WORK TASK | In full and without edits, write out the data that follows.

DATASET RECORDS |
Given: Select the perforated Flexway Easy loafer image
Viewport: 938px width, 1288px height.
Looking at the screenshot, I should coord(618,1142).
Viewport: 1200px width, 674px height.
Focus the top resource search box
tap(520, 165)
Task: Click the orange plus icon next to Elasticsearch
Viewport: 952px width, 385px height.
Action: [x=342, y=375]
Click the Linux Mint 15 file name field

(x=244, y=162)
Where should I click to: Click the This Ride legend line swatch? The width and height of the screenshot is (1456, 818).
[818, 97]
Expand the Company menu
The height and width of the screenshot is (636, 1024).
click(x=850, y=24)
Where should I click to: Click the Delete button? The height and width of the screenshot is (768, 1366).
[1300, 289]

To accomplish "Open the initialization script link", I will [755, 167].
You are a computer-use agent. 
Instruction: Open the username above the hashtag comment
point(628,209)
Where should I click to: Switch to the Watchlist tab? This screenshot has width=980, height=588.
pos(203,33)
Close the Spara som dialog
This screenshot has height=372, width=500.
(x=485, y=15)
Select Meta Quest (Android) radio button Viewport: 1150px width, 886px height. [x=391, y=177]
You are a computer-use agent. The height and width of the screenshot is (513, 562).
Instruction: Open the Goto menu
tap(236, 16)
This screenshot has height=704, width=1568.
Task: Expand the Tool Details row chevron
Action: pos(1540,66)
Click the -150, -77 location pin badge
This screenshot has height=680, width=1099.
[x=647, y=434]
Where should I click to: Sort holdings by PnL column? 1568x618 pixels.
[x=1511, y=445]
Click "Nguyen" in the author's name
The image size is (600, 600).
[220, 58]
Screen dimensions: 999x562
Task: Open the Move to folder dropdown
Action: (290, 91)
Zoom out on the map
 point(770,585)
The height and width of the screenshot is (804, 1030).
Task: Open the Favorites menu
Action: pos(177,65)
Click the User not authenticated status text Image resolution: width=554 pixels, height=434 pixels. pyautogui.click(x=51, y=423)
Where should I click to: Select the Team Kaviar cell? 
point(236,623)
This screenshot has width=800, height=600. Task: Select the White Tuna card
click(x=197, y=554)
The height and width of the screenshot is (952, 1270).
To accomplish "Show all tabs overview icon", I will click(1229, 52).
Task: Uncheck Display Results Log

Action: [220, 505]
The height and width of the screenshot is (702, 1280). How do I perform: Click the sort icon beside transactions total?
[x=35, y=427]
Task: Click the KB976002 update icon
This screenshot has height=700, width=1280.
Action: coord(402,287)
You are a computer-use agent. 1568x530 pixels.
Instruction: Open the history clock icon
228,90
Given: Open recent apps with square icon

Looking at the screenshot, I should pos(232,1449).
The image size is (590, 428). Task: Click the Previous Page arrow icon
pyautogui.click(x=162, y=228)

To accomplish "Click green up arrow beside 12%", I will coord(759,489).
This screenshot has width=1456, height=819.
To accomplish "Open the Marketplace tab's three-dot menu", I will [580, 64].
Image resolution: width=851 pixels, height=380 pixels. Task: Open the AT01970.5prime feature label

SOLUTION |
Given: Select the perforated Flexway Easy loafer image
Viewport: 938px width, 1288px height.
Looking at the screenshot, I should coord(618,1142).
Viewport: 1200px width, 674px height.
Focus the top resource search box
tap(520, 165)
Task: Click the orange plus icon next to Elasticsearch
Viewport: 952px width, 385px height.
Action: [x=342, y=375]
Click the Linux Mint 15 file name field

(x=244, y=162)
Where should I click to: Click the This Ride legend line swatch? The width and height of the screenshot is (1456, 818).
[818, 97]
Expand the Company menu
The height and width of the screenshot is (636, 1024).
click(x=850, y=24)
Where should I click to: Click the Delete button? The height and width of the screenshot is (768, 1366).
[1300, 289]

To accomplish "Open the initialization script link", I will [755, 167].
You are a computer-use agent. 
Instruction: Open the username above the hashtag comment
point(628,209)
Where should I click to: Switch to the Watchlist tab? This screenshot has width=980, height=588.
pos(203,33)
Close the Spara som dialog
This screenshot has height=372, width=500.
(x=485, y=15)
Select Meta Quest (Android) radio button Viewport: 1150px width, 886px height. [x=391, y=177]
You are a computer-use agent. The height and width of the screenshot is (513, 562).
Instruction: Open the Goto menu
tap(236, 16)
This screenshot has height=704, width=1568.
Task: Expand the Tool Details row chevron
Action: pos(1540,66)
Click the -150, -77 location pin badge
This screenshot has height=680, width=1099.
[x=647, y=434]
Where should I click to: Sort holdings by PnL column? 1568x618 pixels.
[x=1511, y=445]
Click "Nguyen" in the author's name
The image size is (600, 600).
[220, 58]
Screen dimensions: 999x562
Task: Open the Move to folder dropdown
Action: (290, 91)
Zoom out on the map
 point(770,585)
The height and width of the screenshot is (804, 1030).
Task: Open the Favorites menu
Action: pos(177,65)
Click the User not authenticated status text Image resolution: width=554 pixels, height=434 pixels. pyautogui.click(x=51, y=423)
Where should I click to: Select the Team Kaviar cell? 
point(236,623)
This screenshot has width=800, height=600. Task: Select the White Tuna card
click(x=197, y=554)
The height and width of the screenshot is (952, 1270).
To accomplish "Show all tabs overview icon", I will click(1229, 52).
Task: Uncheck Display Results Log

Action: [220, 505]
The height and width of the screenshot is (702, 1280). How do I perform: Click the sort icon beside transactions total?
[x=35, y=427]
Task: Click the KB976002 update icon
This screenshot has height=700, width=1280.
Action: coord(402,287)
You are a computer-use agent. 1568x530 pixels.
Instruction: Open the history clock icon
228,90
Given: Open recent apps with square icon

Looking at the screenshot, I should pos(232,1449).
The image size is (590, 428). Task: Click the Previous Page arrow icon
pyautogui.click(x=162, y=228)

To accomplish "Click green up arrow beside 12%", I will coord(759,489).
This screenshot has width=1456, height=819.
To accomplish "Open the Marketplace tab's three-dot menu", I will [580, 64].
Image resolution: width=851 pixels, height=380 pixels. Task: Open the AT01970.5prime feature label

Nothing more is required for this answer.